I was all kinds of trippin, man. |
Work sucks. Acid is good. Based on the logic that the goodness of acid > the suckness of work, I came to the brilliant conclusion that by combining the two I could make work not suck. Two tabs and a day later I can say that while it was a blast, I don't really remember much, and I'm probably never doing it again in my life until tomorrow maybe. Also, I came to the following five earth-shattering conclusions that have stuck with me.
5. Nobody expects you to be on LSD
This little added perk was something that dawned on me right at the start of the trip. Not only did not a single person suspect I was under the influence of psychedelics, but 90% of them wouldn't have believed me if I told it to their face. It just seems ridiculously implausible.
"Here's that report you wanted, Joel. It took me a little while, ya know, because of the acid." |
4.The color purple is AWESOME.
I'm not kidding.
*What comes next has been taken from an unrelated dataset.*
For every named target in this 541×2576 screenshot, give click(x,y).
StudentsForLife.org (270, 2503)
Go Google the most underrated color and I guarantee that you will see thousands of articles on how bad-ass purple is. I'm serious... I have time, I can wait. Did you do it? Were there a plethora of pages on the perfection that is purple? I don't fucking care because purple is awesome and the drugs told me so.
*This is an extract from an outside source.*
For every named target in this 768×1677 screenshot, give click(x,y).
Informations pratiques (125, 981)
3. An 8 hour shift can end in 2 hours
This little fact was quite the shocker. Prior to my little psychedelic adventure I had always assumed that an eight hour shift lasts roughly the duration of around 8 hours. Well if time flies when you're having fun, it does something even crazier when you're on acid, maybe like kangaroo boxing or some shit. All I know is I wasn't invited so 6 hours just up and vanished from that night completely.
2. I'm REALLY tripping right now... and I'm at work.
"Ohhhhhh Shiiiit." |
Ok, so I kind of knew this the whole time, but let me just say that knowing and realizing have never been so different to me in my life. About half way through my trip, when the LSD was really hitting me hard, so was the realization that I am currently at my god-damned place of employment on the fucking clock. To put it bluntly, this is when I realized shit is real.
1. I am a horrible security guard
"No, It's ok. I traded my shoes for vodka." |
There you have it ladies and gentlemen. The job for which I have such disregard, I am more than happy to show up under the influence of hallucinogens. Now, once I get my surgical license or whatever I need to start my illegal laser eye surgery operation , then I'll probably hesitate before indulging in psychedelic mayhem while on the job. Probably.